C# Replace with regex

2019-07-22 05:44发布

问题:

I'm new to VB, C#, and am struggling with regex. I think I've got the following code format to replace the regex match with blank space in my file.

EDIT: Per comments this code block has been changed.

var fileContents = System.IO.File.ReadAllText(@"C:\path\to\file.csv");

fileContents = fileContents.Replace(fileContents, @"regex", "");

regex = new Regex(pattern);
regex.Replace(filecontents, "");
System.IO.File.WriteAllText(@"C:\path\to\file.csv", fileContents);

My files are formatted like this:

"1111111","22222222222","Text that may, have a comma, or two","2014-09-01",,,,,,

So far, I have regex finding any string between ," and ", that contains a comma (there are never commas in the first or last cell, so I'm not worried about excluding those two. I'm testing regex in Expresso

(?<=,")([^"]+,[^"]+)(?=",)

I'm just not sure how to isolate that comma as what needs to be replaced. What would be the best way to do this?

SOLVED: Combined [^"]+ with look behind/ahead:

(?<=,"[^"]+)(,)(?=[^"]+",)

FINAL EDIT: Here's my final complete solution:

//read file contents
var fileContents = System.IO.File.ReadAllText(@"C:\path\to\file.csv");

//find all commas between double quotes
var regex = new Regex("(?<=,\")([^\"]+,[^\"]+(?=\",)");

//replace all commas with ""
fileContents = regex.Replace(fileContents, m => m.ToString().Replace(",", ""));

//write result back to file
System.IO.File.WriteAllText(@"C:\path\to\file.csv", fileContents);

回答1:

I would probably use the overload of Regex.Replace that takes a delegate to return the replaced text. This is useful when you have a simple regex to identify the pattern but you need to do something less straightforward (complex logic) for the replace.

I find keeping your regexes simple will pay benefits when you're trying to maintain them later.

Note: this is similar to the answer by @Florian, but this replace restricts itself to replacement only in the matched text.

string exp = "(?<=,\")([^\"]+,[^\"]+)(?=\",)";
var regex = new Regex(exp); 
string replacedtext = regex.Replace(filecontents, m => m.ToString().Replace(",",""))


回答2:

Figured it out by combining the [^"]+ with the look ahead ?= and look behind ?<= so that it finds strings beginning with ,"[anything that's not double quotes, one or more times] then has a comma, then ends with [anything that's not double quotes, one or more times]",

(?<=,"[^"]+)(,)(?=[^"]+",)



回答3:

Try to parse out all your columns with this:

 Regex regex = new Regex("(?<=\").*?(?=\")");

Then you can just do:

 foreach(Match match in regex.Matches(filecontents))
 {
      fileContents = fileContents.Replace(match.ToString(), match.ToString().Replace(",",string.Empty))
 }

Might not be as fast but should work.



回答4:

What you have there is an irregular language. This is because a comma can mean different things depending upon where it is in the text stream. Strangely Regular Expressions are designed to parse regular languages where a comma would mean the same thing regardless of where it is in the text stream. What you need for an irregular language is a parser. In fact Regular expressions are mostly used for tokenizing strings before they are entered into a parser.
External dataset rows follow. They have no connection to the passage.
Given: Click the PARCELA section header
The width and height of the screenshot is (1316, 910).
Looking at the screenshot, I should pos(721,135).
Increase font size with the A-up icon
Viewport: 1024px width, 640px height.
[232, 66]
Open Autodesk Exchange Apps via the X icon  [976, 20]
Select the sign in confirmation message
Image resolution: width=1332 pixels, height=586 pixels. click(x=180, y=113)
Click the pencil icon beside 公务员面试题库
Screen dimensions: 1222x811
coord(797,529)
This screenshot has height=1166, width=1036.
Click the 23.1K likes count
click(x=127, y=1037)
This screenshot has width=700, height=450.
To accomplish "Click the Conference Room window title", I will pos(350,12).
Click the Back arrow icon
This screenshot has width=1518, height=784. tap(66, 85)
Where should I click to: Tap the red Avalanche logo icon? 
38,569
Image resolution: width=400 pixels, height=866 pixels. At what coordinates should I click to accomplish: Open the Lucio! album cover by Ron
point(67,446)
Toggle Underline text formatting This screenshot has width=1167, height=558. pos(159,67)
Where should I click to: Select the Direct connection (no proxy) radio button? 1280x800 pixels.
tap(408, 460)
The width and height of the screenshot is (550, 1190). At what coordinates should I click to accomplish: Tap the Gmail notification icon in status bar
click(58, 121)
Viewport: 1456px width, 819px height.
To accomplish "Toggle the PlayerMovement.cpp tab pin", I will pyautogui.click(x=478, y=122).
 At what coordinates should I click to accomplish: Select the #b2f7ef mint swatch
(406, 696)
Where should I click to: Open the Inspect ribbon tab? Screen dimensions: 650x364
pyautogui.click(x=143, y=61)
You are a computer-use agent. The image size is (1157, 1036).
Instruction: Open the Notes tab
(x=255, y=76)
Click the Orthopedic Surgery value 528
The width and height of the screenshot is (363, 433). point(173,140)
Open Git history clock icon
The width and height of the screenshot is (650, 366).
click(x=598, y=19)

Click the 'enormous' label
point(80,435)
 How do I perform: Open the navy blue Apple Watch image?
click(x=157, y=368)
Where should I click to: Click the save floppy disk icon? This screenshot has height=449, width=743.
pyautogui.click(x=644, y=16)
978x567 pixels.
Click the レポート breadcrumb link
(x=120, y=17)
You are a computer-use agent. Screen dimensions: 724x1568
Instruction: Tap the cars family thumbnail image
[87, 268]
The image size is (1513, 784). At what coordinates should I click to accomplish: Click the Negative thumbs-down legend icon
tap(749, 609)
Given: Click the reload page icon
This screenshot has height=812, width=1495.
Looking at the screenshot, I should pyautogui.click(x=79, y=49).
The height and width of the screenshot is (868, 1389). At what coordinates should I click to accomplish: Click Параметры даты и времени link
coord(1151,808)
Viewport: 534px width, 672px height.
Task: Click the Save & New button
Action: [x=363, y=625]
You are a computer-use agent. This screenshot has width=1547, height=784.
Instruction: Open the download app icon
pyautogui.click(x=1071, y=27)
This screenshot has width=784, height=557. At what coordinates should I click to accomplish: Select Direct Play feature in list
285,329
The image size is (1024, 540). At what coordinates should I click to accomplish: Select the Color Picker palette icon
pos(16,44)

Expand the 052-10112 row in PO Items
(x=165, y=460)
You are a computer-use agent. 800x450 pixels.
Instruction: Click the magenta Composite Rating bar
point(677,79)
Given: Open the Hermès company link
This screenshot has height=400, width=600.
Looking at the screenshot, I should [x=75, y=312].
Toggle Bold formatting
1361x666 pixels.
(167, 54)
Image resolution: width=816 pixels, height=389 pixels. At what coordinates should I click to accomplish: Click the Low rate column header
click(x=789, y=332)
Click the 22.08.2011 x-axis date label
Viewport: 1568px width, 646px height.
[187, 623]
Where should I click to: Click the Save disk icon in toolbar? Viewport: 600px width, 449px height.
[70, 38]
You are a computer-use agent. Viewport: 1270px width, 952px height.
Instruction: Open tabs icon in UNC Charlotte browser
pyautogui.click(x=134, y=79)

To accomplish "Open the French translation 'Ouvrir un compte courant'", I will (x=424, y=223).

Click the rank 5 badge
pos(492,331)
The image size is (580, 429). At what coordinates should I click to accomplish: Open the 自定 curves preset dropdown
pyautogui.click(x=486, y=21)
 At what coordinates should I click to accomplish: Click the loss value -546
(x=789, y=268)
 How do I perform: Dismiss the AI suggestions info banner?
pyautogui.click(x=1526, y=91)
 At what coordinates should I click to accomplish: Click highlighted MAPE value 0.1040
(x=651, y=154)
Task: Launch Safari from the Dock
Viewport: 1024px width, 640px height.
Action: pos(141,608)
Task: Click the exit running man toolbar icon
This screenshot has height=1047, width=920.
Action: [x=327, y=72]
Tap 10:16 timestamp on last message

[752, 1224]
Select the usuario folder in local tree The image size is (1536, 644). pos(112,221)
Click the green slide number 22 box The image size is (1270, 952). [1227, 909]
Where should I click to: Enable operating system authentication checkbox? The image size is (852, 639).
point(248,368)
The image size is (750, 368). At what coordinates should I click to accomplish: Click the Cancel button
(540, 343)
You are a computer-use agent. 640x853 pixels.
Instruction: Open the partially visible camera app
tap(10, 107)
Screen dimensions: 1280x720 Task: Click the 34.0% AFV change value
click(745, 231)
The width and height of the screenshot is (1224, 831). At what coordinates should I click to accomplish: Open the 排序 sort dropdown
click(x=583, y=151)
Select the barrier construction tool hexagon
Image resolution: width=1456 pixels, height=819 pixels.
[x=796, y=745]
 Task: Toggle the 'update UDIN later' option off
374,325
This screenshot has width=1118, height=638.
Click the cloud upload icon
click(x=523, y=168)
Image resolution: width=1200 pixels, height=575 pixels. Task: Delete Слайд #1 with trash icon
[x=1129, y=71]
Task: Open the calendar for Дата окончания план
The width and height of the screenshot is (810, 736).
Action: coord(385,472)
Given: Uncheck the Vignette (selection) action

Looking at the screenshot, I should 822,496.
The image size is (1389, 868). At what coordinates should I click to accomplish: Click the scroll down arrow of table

While what you are trying to do can be done using regular expressions it is likely to be very slow. For example you can use the following (which will work even if the comma is the first or last character in the field). However every time it finds a comma it will have to scan backwards and forwards to check if it is between two quotation characters.

 (?<=,"[^"]*),(?=[^"]*",)

Note also that their may be a flaw in this approach that you have not yet spotted. I don't know if you have this issue but often in CSV files you can have quotation characters in the middle of fields where there may also be a comma. In these cases applications like MS Excel will typically double the quote up to show that it is not the end of the field. Like this:

"1111111","22222222222","Text that may, have a comma, Quote"" or two","2014-09-01",,,,,,

In this case you are going to be out of luck with a regular expression.

Thankfully the code to deal with CSV files is very simple:

    public static IList<string> ParseCSVLine(string csvLine)
    {
        List<string> result = new List<string>();
        StringBuilder buffer = new StringBuilder();

        bool inQuotes = false;
        char lastChar = '\0';

        foreach (char c in csvLine)
        {
            switch (c)
            {
                case '"':
                    if (inQuotes)
                    {
                        inQuotes = false;
                    }
                    else
                    {
                        if (lastChar == '"')
                        {
                            buffer.Append('"');
                        }
                        inQuotes = true;
                    }
                    break;

                case ',':
                    if (inQuotes)
                    {
                        buffer.Append(',');
                    }
                    else
                    {
                        result.Add(buffer.ToString());
                        buffer.Clear();
                    }
                    break;

                default:
                    buffer.Append(c);
                    break;
            }

            lastChar = c;
        }
        result.Add(buffer.ToString());
        buffer.Clear();

        return result;
    }

PS. There are another couple of issues often run into with CSV files which the code I have given doesn't solve. First is what happens if a field has an end of line character in the middle of it? Second is how do you know what character encoding a CSV file is in? The former of these two issues is easy to solve by modifying my code slightly. The second however is near impossible to do without coming to some agreement with the person supplying the file to you.